Words2Contact: Identifying Support Contacts from Verbal Instructions Using Foundation Models
Dionis Totsila, Quentin Rouxel, Jean-Baptiste Mouret, Serena Ivaldi

TL;DR
Words2Contact leverages large language and vision models to interpret verbal instructions for robot contact placement, enabling intuitive human-robot interaction and iterative correction in real-world tasks.
Contribution
Introduces a novel language-guided contact placement pipeline that integrates LLMs and VLMs for improved human-robot cooperation and teleoperation.
Findings
Effective iterative correction process for contact placement
Naive users quickly learn to instruct system accurately
Successful real-world validation with humanoid robot Talos
Abstract
This paper presents Words2Contact, a language-guided multi-contact placement pipeline leveraging large language models and vision language models.

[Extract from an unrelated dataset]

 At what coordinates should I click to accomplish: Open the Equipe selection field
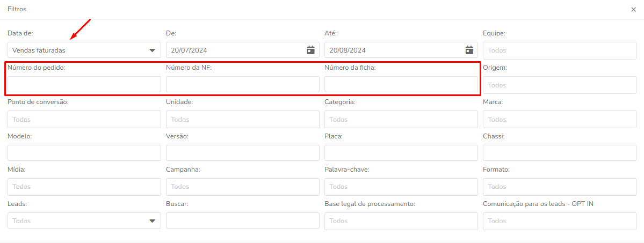pos(559,50)
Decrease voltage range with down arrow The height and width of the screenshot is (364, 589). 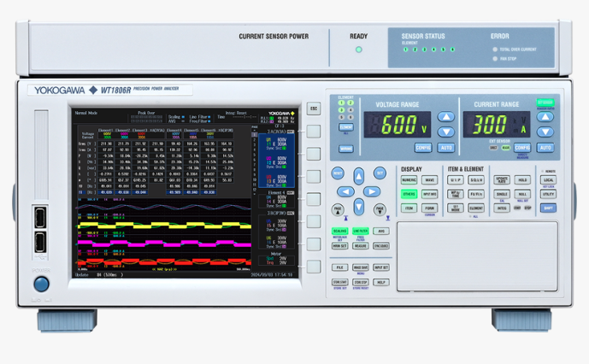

Our method is a key component for language-assisted teleoperation and human-robot cooperation, where human operators can instruct the robots where to place their support contacts before whole-body reaching or manipulation using natural language. Words2Contact transforms the verbal instructions of a human operator into contact placement predictions; it also deals with iterative corrections, until the human is satisfied with the contact location identified in the robot's field of view. We benchmark state-of-the-art LLMs and VLMs for size and performance in contact prediction. We demonstrate the effectiveness of the iterative correction process, showing that users, even naive, quickly learn how to instruct the system to obtain accurate…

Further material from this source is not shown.